I think anyone who is undecided about whether or not to have children should spend the holidays with one. Even if it did not convince them to run off and spawn, I think it would help them to see a little bit of why parents put up with all the various bodily fluids and countless tantrums and sleepless nights.
Christmas is a wonderful example of the absolute, unadulterated joy and beauty that having a child brings into your life.

When I was around 17, Christmas began to lose a little of its magic. The rituals and traditions started to lack in their general coziness and appeal. I did not know why and I did not like it. I still wanted to love Christmas. I still wanted to go to bed with butterflies in my tummy. I still wanted the month of December to inch by, to wake up at the crack of dawn on Christmas morning and chase my parents into the living room, to have the same sense of wonder and awe at the entire idea of the holiday. I still wanted to be a little girl.
But I wasn’t.
I would go through the motions, trying my best to be enthusiastic, wanting so desperately to feel even the tiniest fraction of what I had felt just the year before… and every year before that. Really, Christmas was still nice. My parents have always done a wonderful job of creating lovely holidays for our little family and those years, which I jokingly refer to as “The Lost Years” were just as sweet as the years before. It just wasn’t the same.
I have always hated growing up.
Then we had Liam…

Seriously? Our first Christmas as parents sucked. It totally blew. After our plans for Liam to come home from the NICU were unceremoniously shattered, Ryan and I opted out of all family gatherings and had Christmas dinner at a local pub, trying to pretend that our hearts were not completely broken while simultaneously wallowing. That is not exactly an easy thing to do, folks..but we definitely mastered it that year.
The next year was a little better. We had our boy home and I was oh, so grateful for his sweet presence. However, our family went through some personal and traumatic events leading up to the holidays and it left us all a bit delicate and shaken. We tried though. We really did try. It will forever be held in my mind as a bittersweet Christmas.
But this year…
this year… rocked my face off.



We went shopping, to festivals and to parades. We created and baked and listened to Christmas music nonstop. Liam Eliot learned about Christmas trees and baby Jesus and ornaments and Santa Claus and stockings and snowmen (although we were slightly disappointed by the lack of snow). We strung our house with lights. We followed old traditions, picked up a few new ones and delighted in the entire season.
And when Christmas weekend finally arrived…
I went to bed with butterflies in my tummy again.

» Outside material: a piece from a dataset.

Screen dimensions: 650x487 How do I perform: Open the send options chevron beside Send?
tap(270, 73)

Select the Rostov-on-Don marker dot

Thanks to some awesome thrift store finds, great online sales and a bit of creativity, Liam had quite a large haul under our tree this year. We always hope to keep our holidays simple, emphasize the joy of giving and focus on family and traditions rather than gifts. However, Lee is 2 this year. It is the perfect age in my opinion: he is old enough to spoil but too little to be spoiled. So, Ryan and I allowed ourselves to go a tad bit crazy… just this once.




It was totally worth it.
We found the drums, blocks, and several other smaller gifts at various thrift stores. The sensory box is Mama-made. The train set was purchased long ago, stashed and forgotten. And the bike?

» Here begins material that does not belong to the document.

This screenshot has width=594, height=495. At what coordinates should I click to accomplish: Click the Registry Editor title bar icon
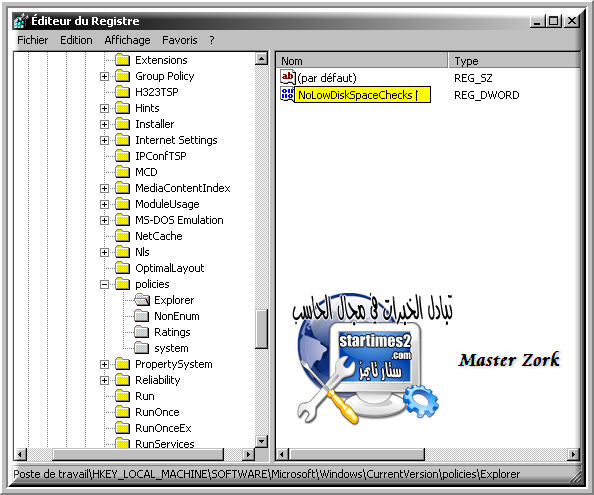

That beautiful bike was worth every penny. (And, yes.. that is a coffee stain on my boy’s shirt. He enjoys a fresh cup of joe in the morning, okay? Don’t judge.)
I even upheld my promise to make our cinnamon rolls from scratch this year. And they were pretty darn tasty, I must say.

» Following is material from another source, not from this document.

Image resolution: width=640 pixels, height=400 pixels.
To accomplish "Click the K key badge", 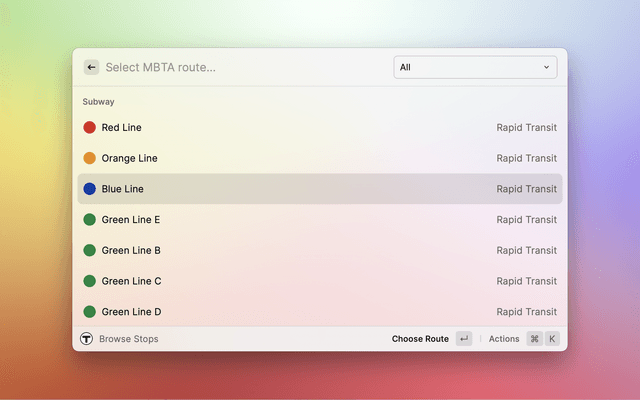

As it will always be, our quiet family morning was followed by family celebration after family celebration. And we loved every minute of it.











My son will never be lacking in family this time of year. His childhood will be filled with fond memories, cozy rituals and lots of love. I am so grateful. And having Mr. L… is like Miracle Grow for my holiday spirit.
The magic, my friends, is back… with a vengeance.

As Lee would say, “Oh. Dere’s da magic.”